Когда тебя бросают, это прожигает клеймо на твоей душе. Его не свести, не вылечить примочками. Оно ноет, жжётся и чешется, и оно всегда с тобой. Клеймо «недолюбленной» прожгло душу Руби до самого основания. Как и многие брошенные дети, она винила себя в побеге отца, в невнимательности матери, что питалась своей болью и порой забывала о дочерях. Она встречала только ненадёжных парней, что бросали её после нескольких свиданий или крутили роман с кем-то ещё, о чём она узнавала, как только начинала верить в счастливое будущее.
У Руби не было никого, кроме меня, и парочки подруг «с натяжкой», которые появлялись на праздники и загульные выходные, и исчезали, когда нужно было подставить плечо. Кроме моего у сестры больше не было плеч, на которые можно опереться. И я не могла лишить её этой опоры, променять на блудного отца, пусть в моём прошлом и зияла дыра, протяжённостью в три месяца.
– А если ты всё вспомнишь и уедешь, как и собиралась? – Спрашивала она, когда мы уютно устраивались на диване перед сериалом, и клала голову мне на плечо.
– Я никогда тебя не оставлю. – Шептала я ей на ухо сокровенные слова, которые она хотела услышать.
Но я всё же здесь, и я не отступлю, раз так многое поставлено на кон.

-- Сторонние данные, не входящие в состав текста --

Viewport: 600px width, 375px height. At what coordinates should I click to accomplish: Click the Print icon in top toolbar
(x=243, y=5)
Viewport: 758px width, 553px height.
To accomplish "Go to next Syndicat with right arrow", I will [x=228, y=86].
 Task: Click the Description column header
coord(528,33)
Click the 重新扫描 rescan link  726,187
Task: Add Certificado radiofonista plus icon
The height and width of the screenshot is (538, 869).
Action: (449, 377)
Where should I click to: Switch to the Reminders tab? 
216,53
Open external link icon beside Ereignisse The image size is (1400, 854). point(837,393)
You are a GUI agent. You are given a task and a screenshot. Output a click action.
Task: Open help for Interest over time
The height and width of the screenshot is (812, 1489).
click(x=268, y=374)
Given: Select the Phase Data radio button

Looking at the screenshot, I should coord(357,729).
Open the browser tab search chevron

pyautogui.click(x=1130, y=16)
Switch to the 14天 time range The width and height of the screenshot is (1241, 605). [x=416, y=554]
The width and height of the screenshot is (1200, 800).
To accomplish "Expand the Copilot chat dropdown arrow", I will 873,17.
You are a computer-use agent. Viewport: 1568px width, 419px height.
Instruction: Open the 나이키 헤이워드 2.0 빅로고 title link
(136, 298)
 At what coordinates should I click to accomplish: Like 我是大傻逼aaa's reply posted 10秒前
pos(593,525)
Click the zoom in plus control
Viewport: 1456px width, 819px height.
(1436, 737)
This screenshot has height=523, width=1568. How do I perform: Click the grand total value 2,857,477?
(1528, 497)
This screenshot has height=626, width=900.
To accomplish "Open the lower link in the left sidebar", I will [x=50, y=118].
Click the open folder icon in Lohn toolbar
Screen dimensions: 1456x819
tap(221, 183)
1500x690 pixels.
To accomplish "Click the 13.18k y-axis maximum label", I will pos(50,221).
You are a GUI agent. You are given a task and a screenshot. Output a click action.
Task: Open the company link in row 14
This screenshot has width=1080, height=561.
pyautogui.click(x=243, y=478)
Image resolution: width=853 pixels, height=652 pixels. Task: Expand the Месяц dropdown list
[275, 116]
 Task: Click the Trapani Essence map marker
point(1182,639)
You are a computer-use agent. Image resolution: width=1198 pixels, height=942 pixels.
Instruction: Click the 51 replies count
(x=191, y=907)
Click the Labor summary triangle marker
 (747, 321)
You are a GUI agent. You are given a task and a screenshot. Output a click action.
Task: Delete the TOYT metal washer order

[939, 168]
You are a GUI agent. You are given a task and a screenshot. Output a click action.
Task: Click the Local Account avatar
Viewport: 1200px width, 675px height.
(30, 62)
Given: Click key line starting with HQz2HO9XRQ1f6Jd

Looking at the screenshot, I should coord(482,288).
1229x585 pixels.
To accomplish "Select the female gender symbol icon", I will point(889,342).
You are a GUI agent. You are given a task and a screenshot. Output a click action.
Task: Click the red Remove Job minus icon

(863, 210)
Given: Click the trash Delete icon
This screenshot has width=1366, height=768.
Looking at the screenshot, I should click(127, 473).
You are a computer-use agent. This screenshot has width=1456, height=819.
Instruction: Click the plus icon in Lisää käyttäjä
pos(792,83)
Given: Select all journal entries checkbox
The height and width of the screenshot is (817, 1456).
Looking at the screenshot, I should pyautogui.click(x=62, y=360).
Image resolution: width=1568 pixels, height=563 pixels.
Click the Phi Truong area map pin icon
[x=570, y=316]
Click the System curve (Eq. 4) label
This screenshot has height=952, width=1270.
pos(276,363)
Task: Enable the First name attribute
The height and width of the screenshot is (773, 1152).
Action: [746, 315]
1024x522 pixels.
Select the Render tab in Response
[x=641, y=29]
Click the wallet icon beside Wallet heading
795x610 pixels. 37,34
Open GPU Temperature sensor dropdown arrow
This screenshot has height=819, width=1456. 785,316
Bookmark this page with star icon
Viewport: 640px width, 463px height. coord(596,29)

После больницы я зашла в общую базу администрации социального обеспечения и вбила данные об отце в графу поиска, что проделывала весь год. Долго ждала, перед тем как нажать кнопку ввода, и прислушивалась к крику лебедей в бухте. Но выдохнула, когда сайт в сотый раз оповестил о том, что там не числится свидетельства о смерти Роя Вествилла. Судя по всему, он всё ещё жив.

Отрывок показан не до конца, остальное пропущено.